Is the date in the text after converting the PDF to text via Data > Convert?

chrillek · May 10, 2019, 9:34am

Yes:
IHRE DETAILLIERTE FESTNETZ-RECHNUNG FÜR MAI 2019 02.05.2019

I tried the original process again with a new rule. This time, it worked like a charm. However, I’m quite certain that yesterday I had the problem with document date year/month I mentioned in the post. As I said in the subject line: “not always”

cgrunenberg · May 10, 2019, 9:51am

In case of reproducable issues a screenshot of the rule would be great.

chrillek · May 10, 2019, 10:12am

OK. I’ve set up a new rule for mobile phone bills (they differ from the land line onesin that is only PDF, not PDF+Text). I’ll include a screenshot of the rule. It is working partially:

OCR is done on the original file (however, the original is not moved to the trash, as per the OCR global settings)
The name of the file is changed, but the document date is not inserted.
I suppose (!) that in this case the document date is not available to the rules engine?

Bildschirmfoto 2019-05-10 um 12.09.08.png1246×600 149 KB

If need be, I’ll send you the original PDF via direct e-mail.

cgrunenberg · May 10, 2019, 10:15am

Smart rules don’t depend on preferences. But using the action “OCR > Anwenden” instead should make this work.

chrillek · May 12, 2019, 4:50pm

It makes this work “sort of”. In fact, there’s now a document date available when I use “OCR > Anwenden” (apply) instead of “OCR > searchable PDF”. However, the date is not what it should be: Instead of the billing date, I get the date when the amount will be deducted from my account. To clarify, I include the relevant page (somewhat redacted for privacy reasons). As you can see, the document date is on the upper right hand, whereas the “deduction date” is on the lower left.
However, if I convert the OCR’ed document to pure text, the latter date appears before the former one.
Rechnung_2019_04_25104137000771 Kopie.pdf (469.1 KB)

Bozol · May 12, 2019, 6:24pm

Hi, I have the same problem. For example (I want the file name of OCR’ed PDFs already in DT3 to be changed to document date and group name) I sometimes have the problem that the document date is either not recognized at all or a second (wrong) date in the document is selected. Also, from time to time future dates are created. File names of documents with unsuccessful recognition then start with 0-00-00.

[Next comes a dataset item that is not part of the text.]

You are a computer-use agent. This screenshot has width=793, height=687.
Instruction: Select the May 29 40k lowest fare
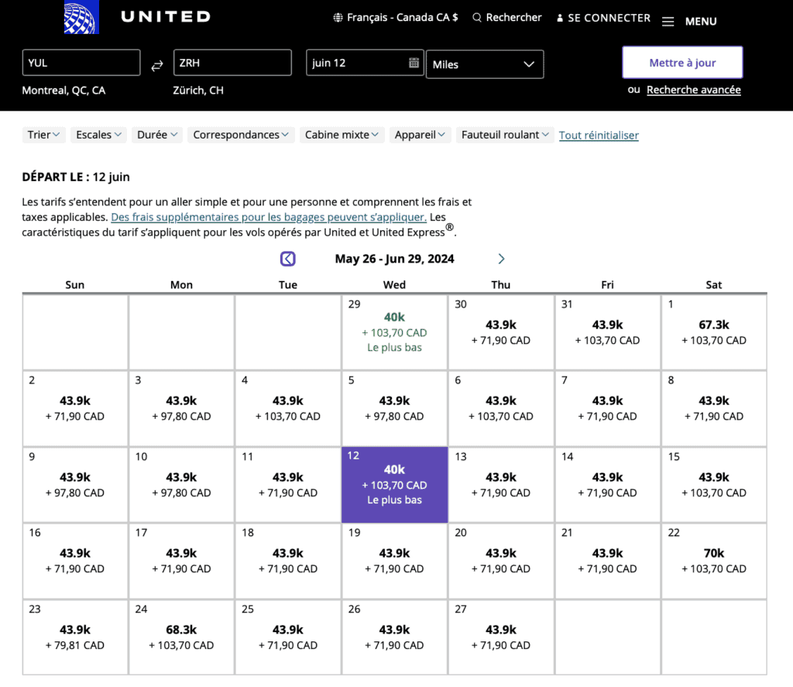point(394,331)
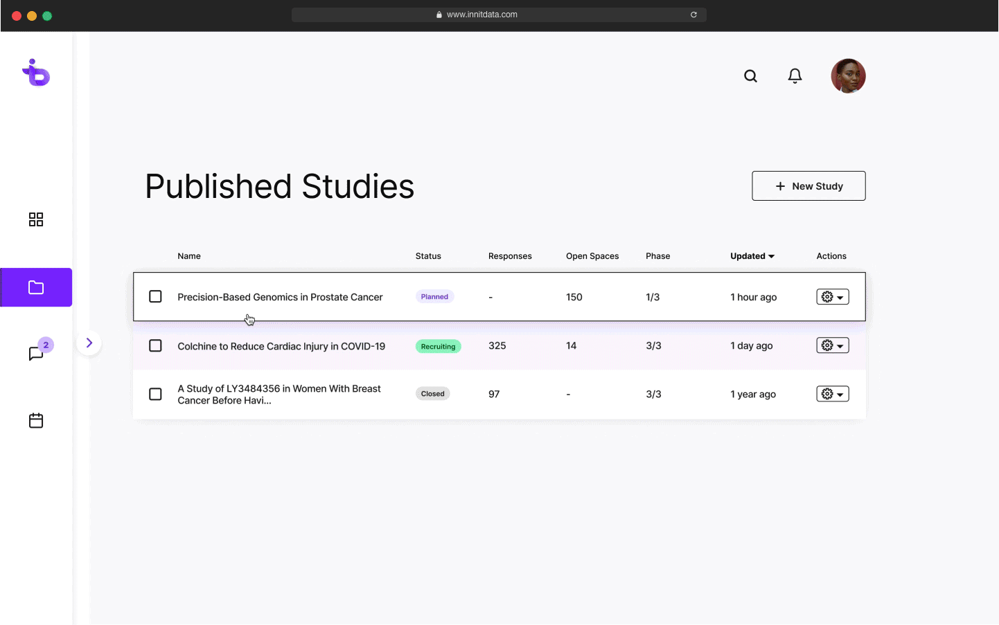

Unfortunately it is not possible to revoke the execution of the process with CMD-Z that was not executed as expected and thus not restore the old state.

Also the routine for recognizing the document date seems to me to get problems if in the document behind the date still the time when it was printed is written.

How do you think about a preview function for the rules which allows to check the expected result in advance for possible errors?

Greetings
Fred

BLUEFROG · May 13, 2019, 2:02am

However, if I convert the OCR’ed document to pure text, the latter date appears before the former one.

Note: The underlying text in a PDF does not necessarily match what you’re looking at onscreen. PDFs aren’t built like page layout or word processing application documents.

The date I’m getting is 2019-05-09. This date is also appearing in the text first after doing OCR (German language, but also tested English), then converting to plain text.

chrillek · May 13, 2019, 9:23am

Hi,
I’m aware of the “PDF is not a page lay out”. I tried again with the original version of the document and I get 21-05-2019 as document date (german formatting, obviously). I converted the original PDF to PDF+Text with German as main language.
If you’re interested, I could send you the original document in a personal e-mail.

BLUEFROG · May 14, 2019, 3:43pm

Hold the Option key and choose Help > Report bug to start a support ticket and attach any documents you feel would be helpful.